CN: O que aprendi com as minhas avós me ajudou a ter uma visão mais ampla do mundo, a compreender a importância da tradição oral e do papel das mulheres como guardiãs e transmissoras dessa tradição. Aprendi que a capacidade de adquirir conhecimentos e de ensinar não se restringe à cultura letrada, mas que esta é uma importante ferramenta na desconstrução de padrões sociais pré-estabelecidos. Mas principalmente aprendi que somos diversos e que é possível construirmos um mundo a partir dessa diversidade, com amor e respeito.

CA: No capítulo sobre a Escola, vemos o impacto que uma leitura teve no coração e na mente da criança Cláudia que havia sido rejeitada para o papel de princesa. Como a leitura te ajudou/ajuda a lidar com o peso de um mundo nem sempre amável?

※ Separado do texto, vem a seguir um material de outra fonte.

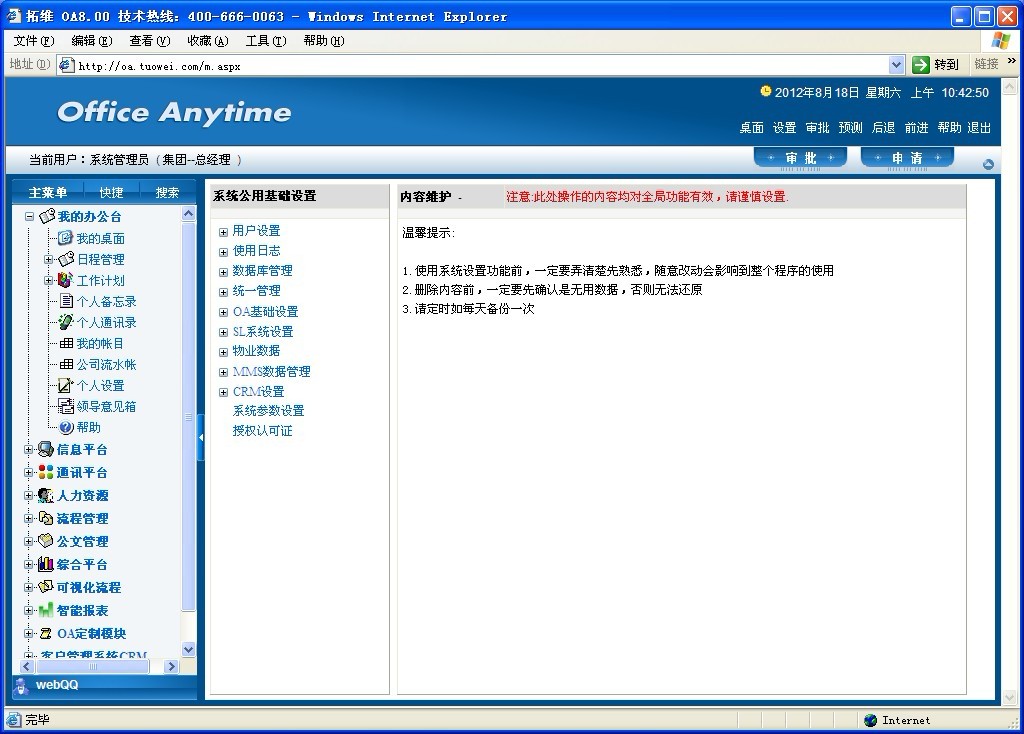
Task: Open the 工具(T) menu
Action: click(265, 41)
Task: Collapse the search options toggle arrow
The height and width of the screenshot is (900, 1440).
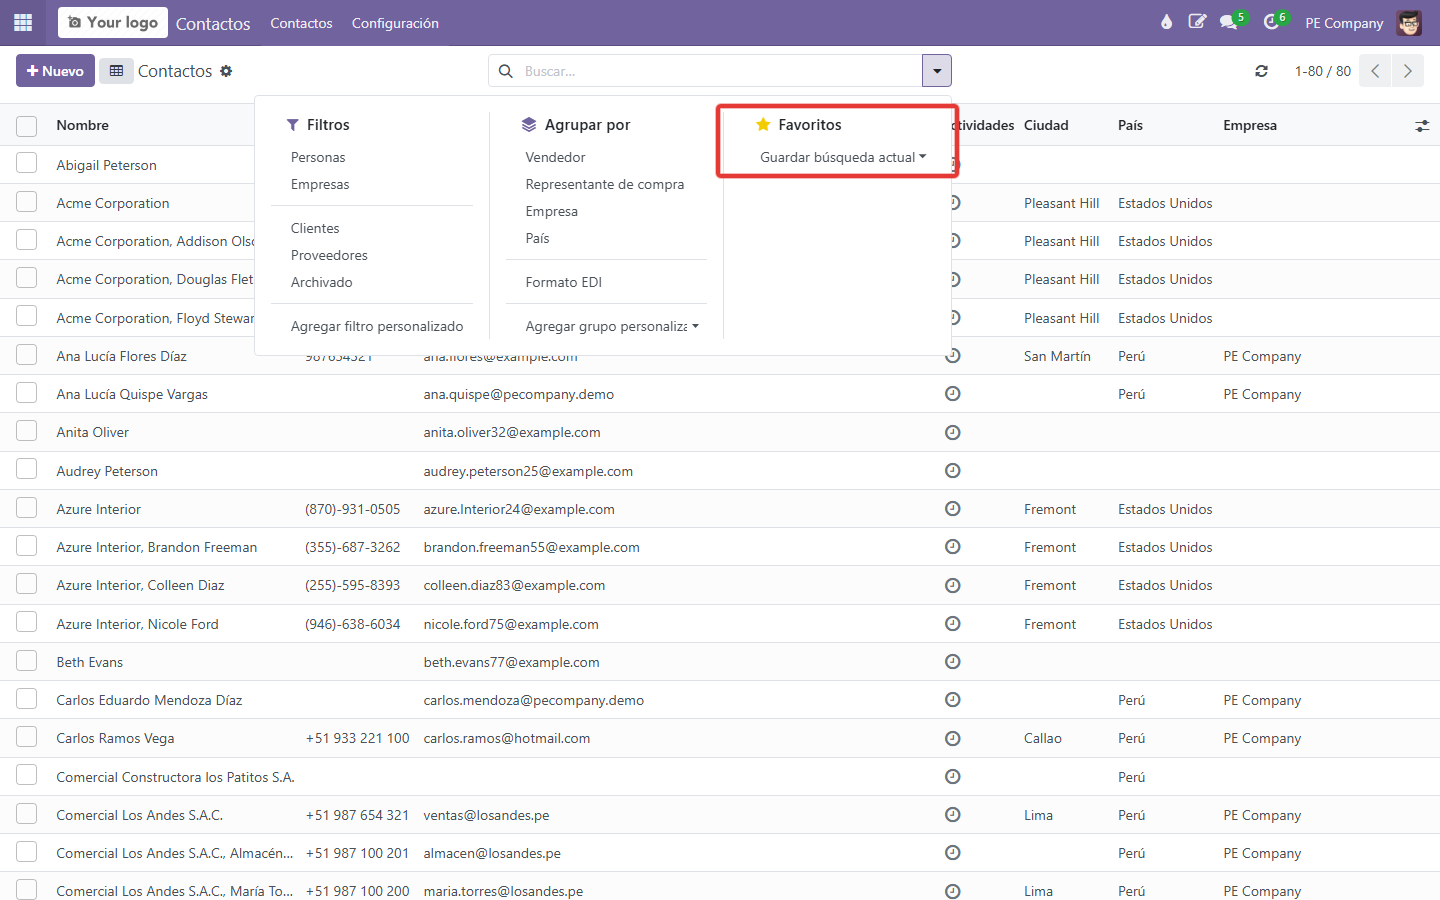Action: coord(937,71)
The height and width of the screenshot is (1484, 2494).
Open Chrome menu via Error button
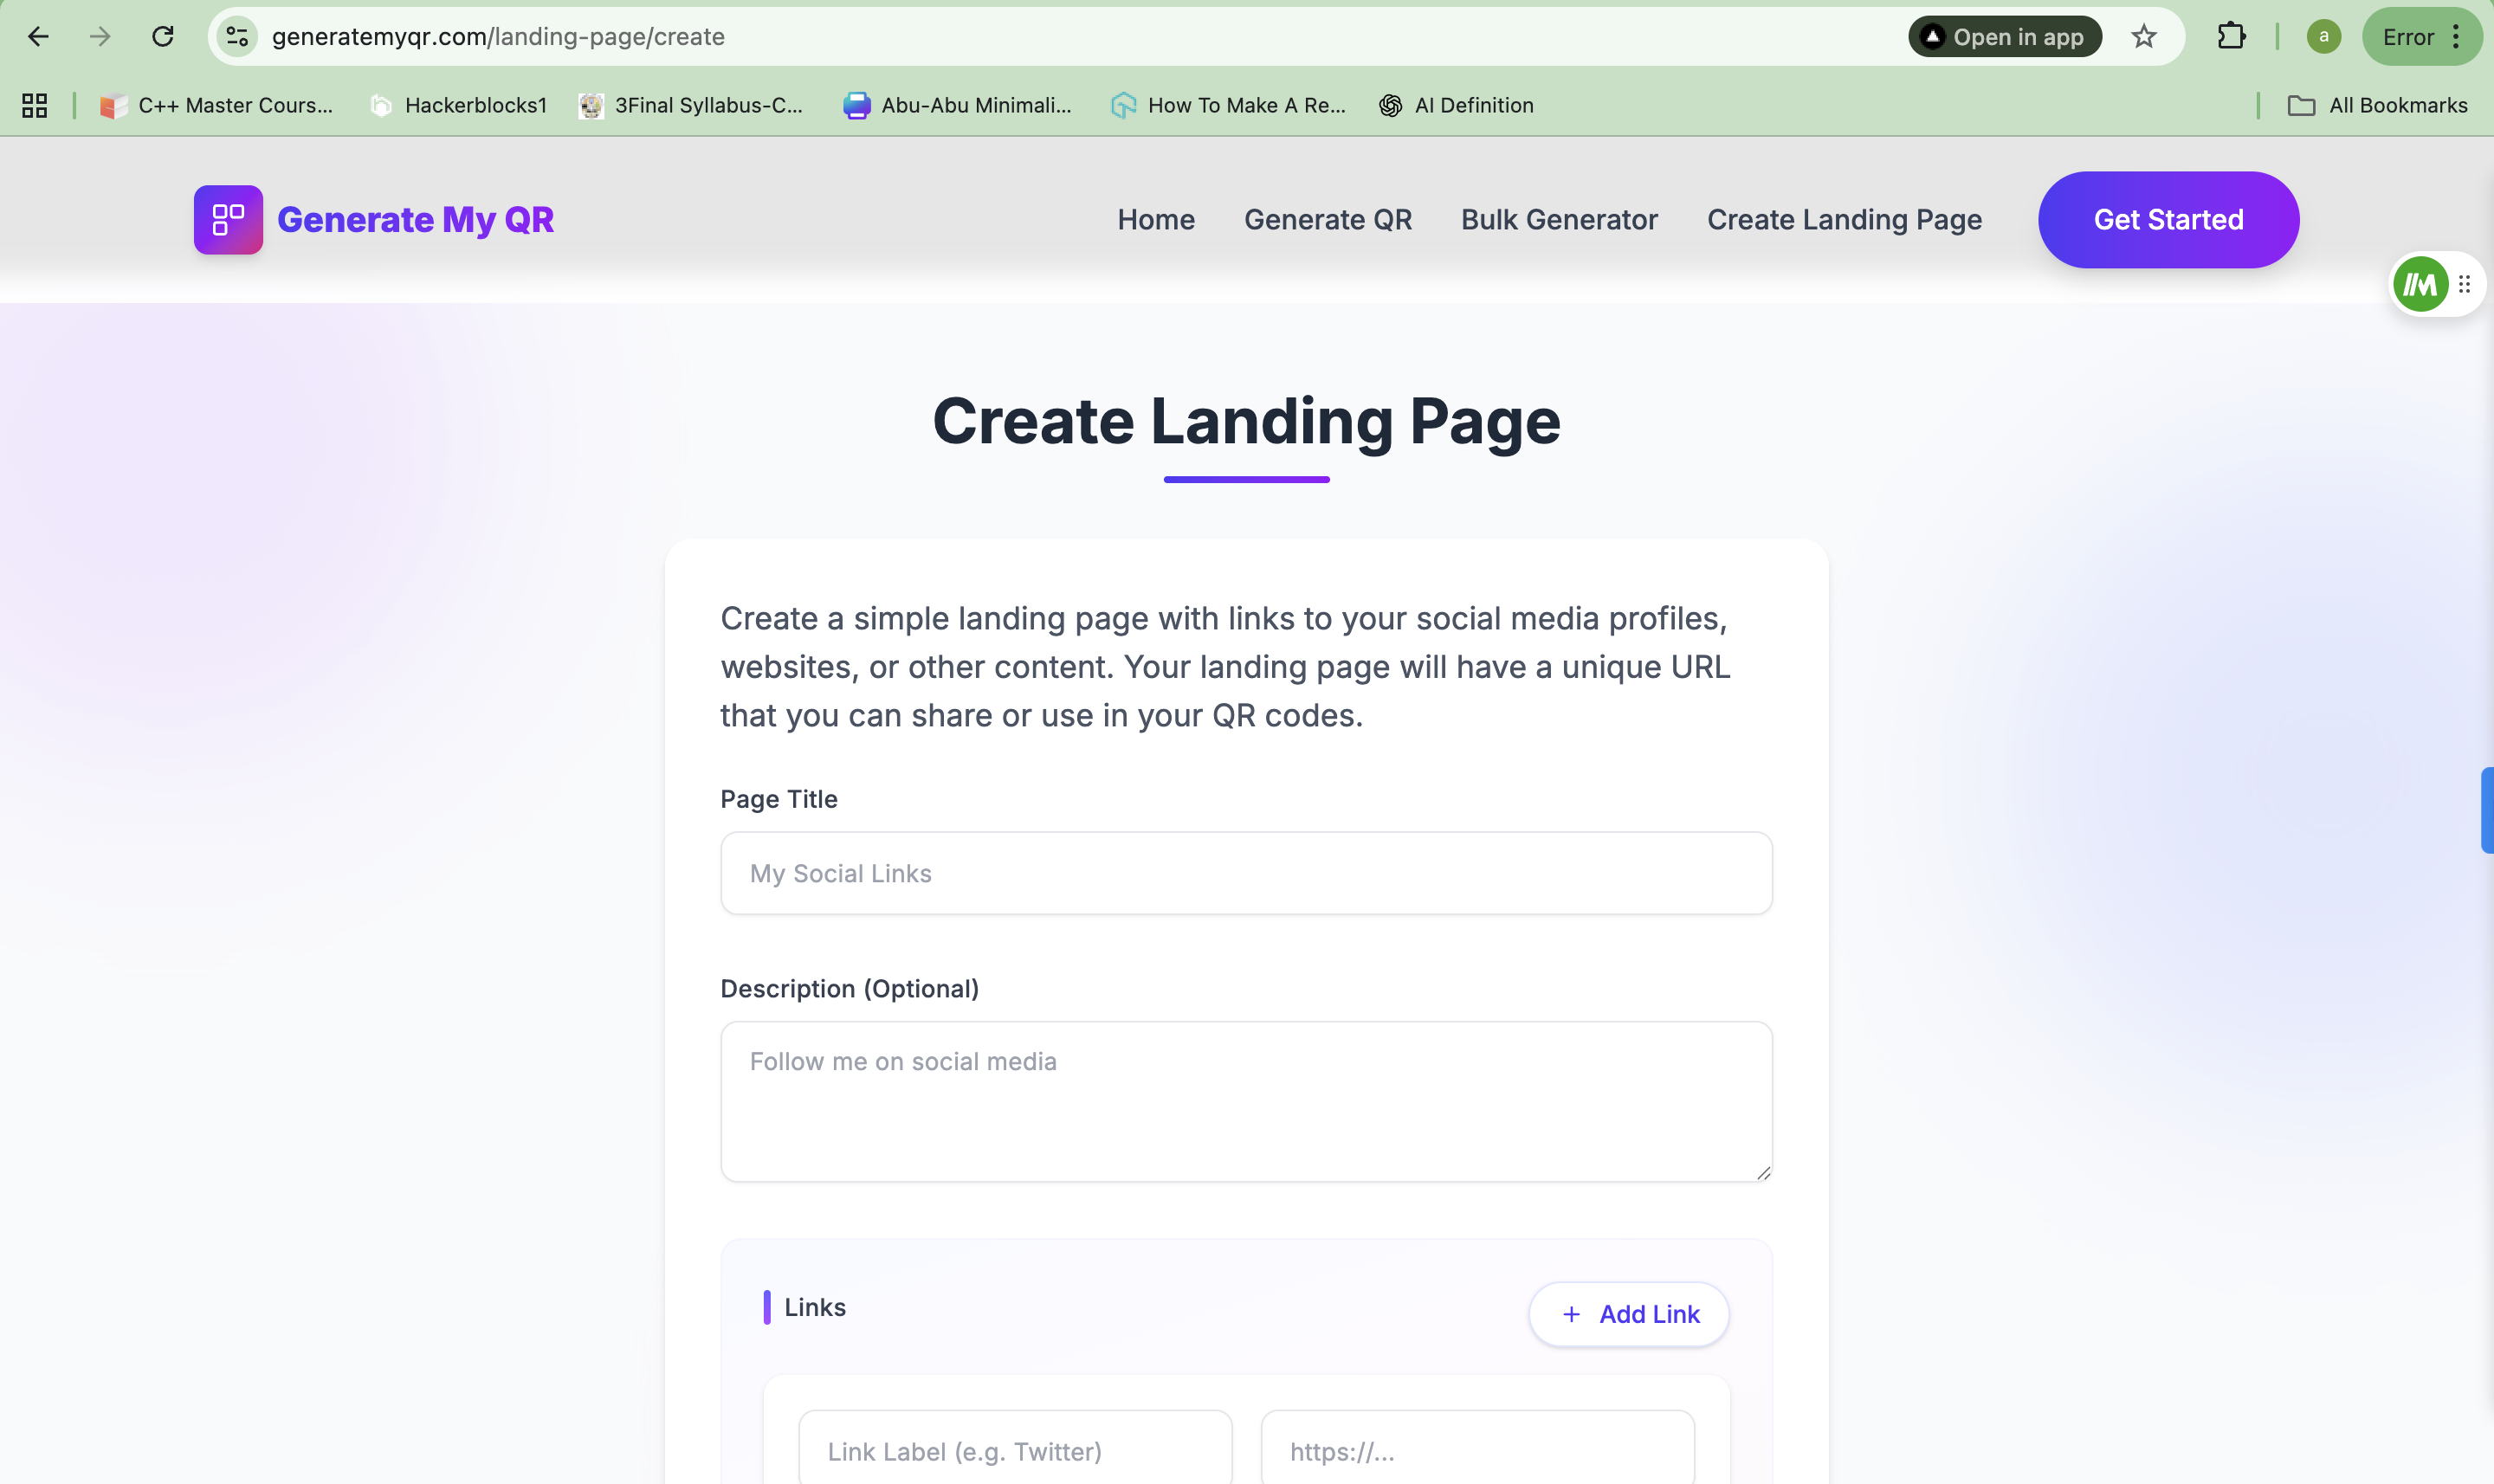[x=2421, y=37]
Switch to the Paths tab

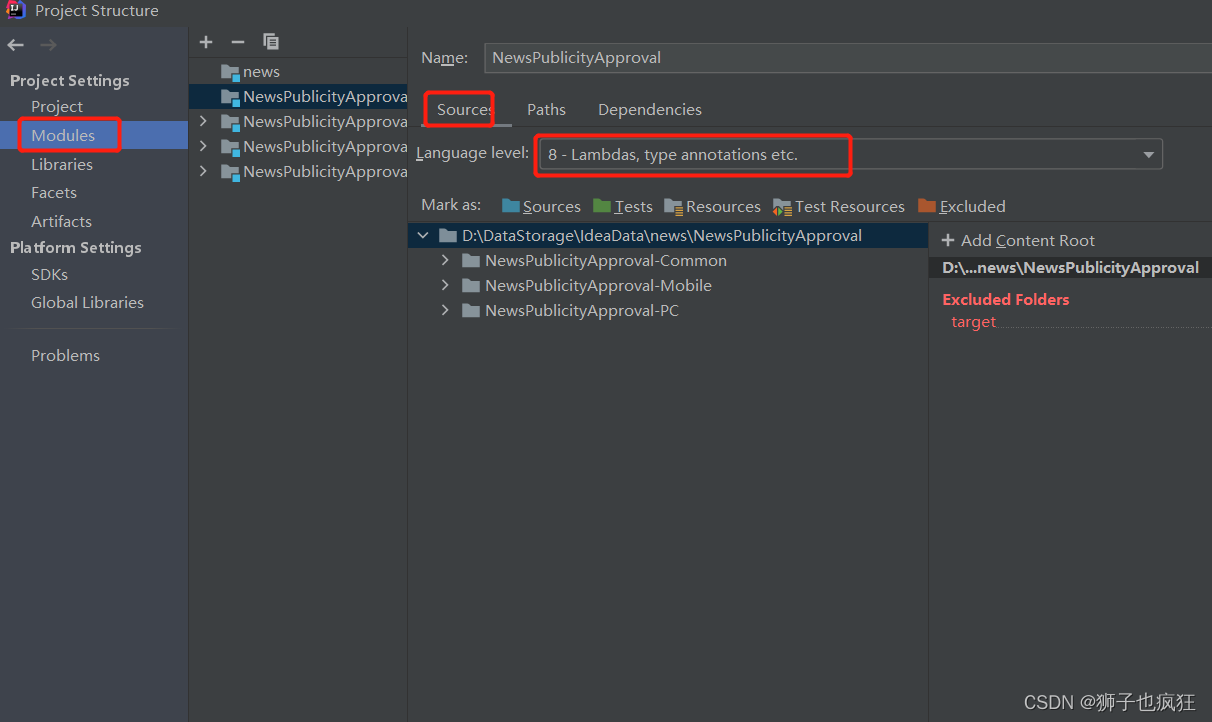pyautogui.click(x=546, y=110)
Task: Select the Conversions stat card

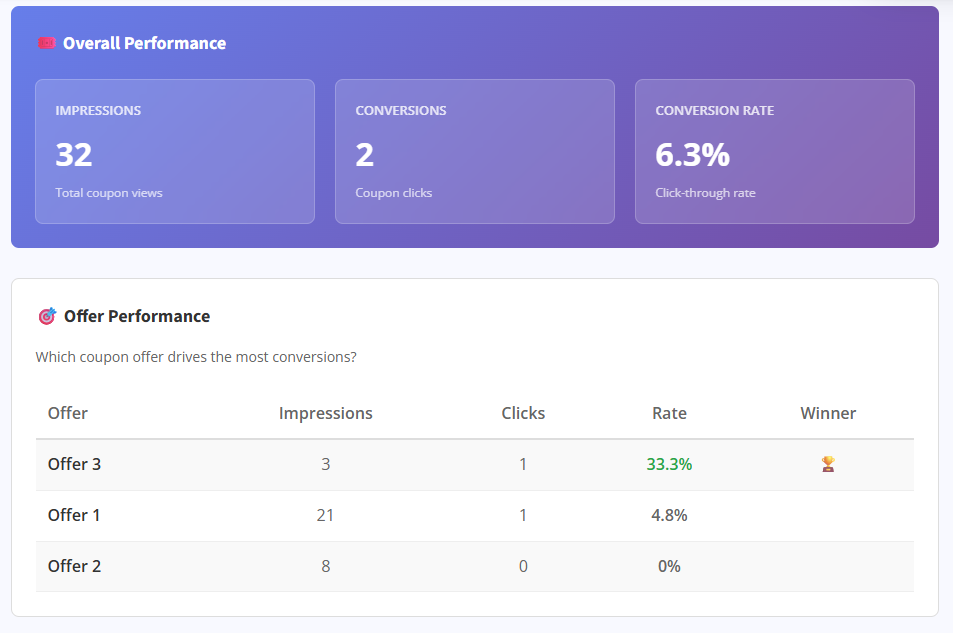Action: point(475,151)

CN: Os livros sempre estiverem presentes em minha vida e foram grandes companheiros. Na infância, me transportavam para um mundo de fantasias, aventuras e possibilidades. Com as leituras, fui descobrindo personagens que sentiam as mesmas emoções que eu sentia, viviam situações parecidas com as que eu vivia e isso me ajudou a entender melhor meus sentimentos, a lidar com determinadas situações e a não me sentir sozinha.

CA: A narrativa de “A Foto de Família” tem um peso emocional muito grande, principalmente por tratar da figura paterna, que é um tabu psicanalítico na vida de muitas pessoas. Como você encara, hoje, a sua relação com essa figura e como a escrita te ajuda/ajudou a lidar com essa imagem paterna?

CN: Foi somente por meio da escrita que consegui rever meu relacionamento com o meu pai e refletir sobre ele. Em muitos momentos, foi uma experiência dolorosa, mas o que resultou dessa experiência para mim foi libertador. Ao colocar em palavras situações que vivenciamos juntos e os sentimentos suscitados por essas situações, foi como se eu estivesse passando nossa relação a limpo e ordenando o caos de emoções que há muito tempo estavam guardadas dentro de mim.  É impressionante o poder da escrita no processo de reflexão sobre nós mesmos, sobre como nos relacionamos com os outros e sobre como nos tornamos quem somos.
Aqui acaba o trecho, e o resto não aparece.